Support Questions
Find answers, ask questions, and share your expertise
Announcements
Check out our newest addition to the community, the Cloudera Innovation Accelerator group hub.

How to do I copy data from one HDFS to another HDFS?

Explorer
3favorite
2

I have two HDFS setup and want to copy (not migrate or move) some tables from HDFS1 to HDFS2. How to do I copy data from one HDFS to another HDFS? Other than using sqoop or discp options.

4 REPLIES 4

@JAYA PARASU

Your only option outside of distcp and recreating the tables on the other cluster is to use Falcon.

https://docs.hortonworks.com/HDPDocuments/HDP2/HDP-2.5.3/bk_data-movement-and-integration/content/ch...

It still uses distcp in the background though, but that is transparent to the user.

Please be advised that starting HDP 2.6, Falcon has been deprecated and will be completely removed from the stack starting HDP 3

As always, if you find this post helpful, don't forget to "accept" answer.

@JAYA PARASU

There's currently no substitute to Falcon or distcp within the platform. Expect a solution in the near future that will replace the deprecated Falcon.

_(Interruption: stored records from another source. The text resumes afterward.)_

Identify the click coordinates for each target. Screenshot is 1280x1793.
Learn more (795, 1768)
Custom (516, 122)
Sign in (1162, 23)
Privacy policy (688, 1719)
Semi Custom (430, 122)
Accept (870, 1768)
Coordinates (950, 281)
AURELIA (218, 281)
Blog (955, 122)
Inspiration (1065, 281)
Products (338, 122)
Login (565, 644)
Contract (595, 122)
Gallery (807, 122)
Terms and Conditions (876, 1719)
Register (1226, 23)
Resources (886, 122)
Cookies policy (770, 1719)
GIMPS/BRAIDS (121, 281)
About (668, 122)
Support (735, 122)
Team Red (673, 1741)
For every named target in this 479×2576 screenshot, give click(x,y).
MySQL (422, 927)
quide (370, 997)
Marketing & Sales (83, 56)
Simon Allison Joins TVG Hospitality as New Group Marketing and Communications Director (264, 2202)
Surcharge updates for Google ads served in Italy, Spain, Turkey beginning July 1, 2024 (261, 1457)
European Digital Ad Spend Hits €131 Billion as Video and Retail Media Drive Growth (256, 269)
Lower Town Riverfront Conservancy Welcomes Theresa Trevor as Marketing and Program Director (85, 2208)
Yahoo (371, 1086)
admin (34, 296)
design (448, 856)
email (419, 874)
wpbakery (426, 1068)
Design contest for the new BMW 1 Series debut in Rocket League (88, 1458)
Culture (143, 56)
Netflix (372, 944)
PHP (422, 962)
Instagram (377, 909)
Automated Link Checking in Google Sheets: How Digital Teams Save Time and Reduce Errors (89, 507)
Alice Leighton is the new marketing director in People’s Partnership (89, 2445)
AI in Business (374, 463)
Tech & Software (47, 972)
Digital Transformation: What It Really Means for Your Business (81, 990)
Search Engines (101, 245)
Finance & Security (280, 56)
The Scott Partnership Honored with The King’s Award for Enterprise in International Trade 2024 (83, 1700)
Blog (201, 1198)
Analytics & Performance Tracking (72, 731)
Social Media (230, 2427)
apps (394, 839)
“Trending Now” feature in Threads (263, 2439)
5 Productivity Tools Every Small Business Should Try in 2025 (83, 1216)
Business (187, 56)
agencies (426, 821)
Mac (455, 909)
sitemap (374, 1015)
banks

Having said that, I would suggest you take the distcp and recreating/copying the Hive DDL/tables route rather than investing effort into setting up Falcon.

Explorer

Thank you Eyad, we are using HDP 2.6, do we have any other option other than Falcon. Since Falcon has been deprecated with HDP 2.6.

@JAYA PARASU

You could also try taking a HDFS snapshot:

https://hortonworks.com/blog/protecting-your-enterprise-data-with-hdfs-snapshots/

https://hadoop.apache.org/docs/stable/hadoop-project-dist/hadoop-hdfs/HdfsSnapshots.html

You can setup a cron job that takes the snapshot and does the copy on a regular basis.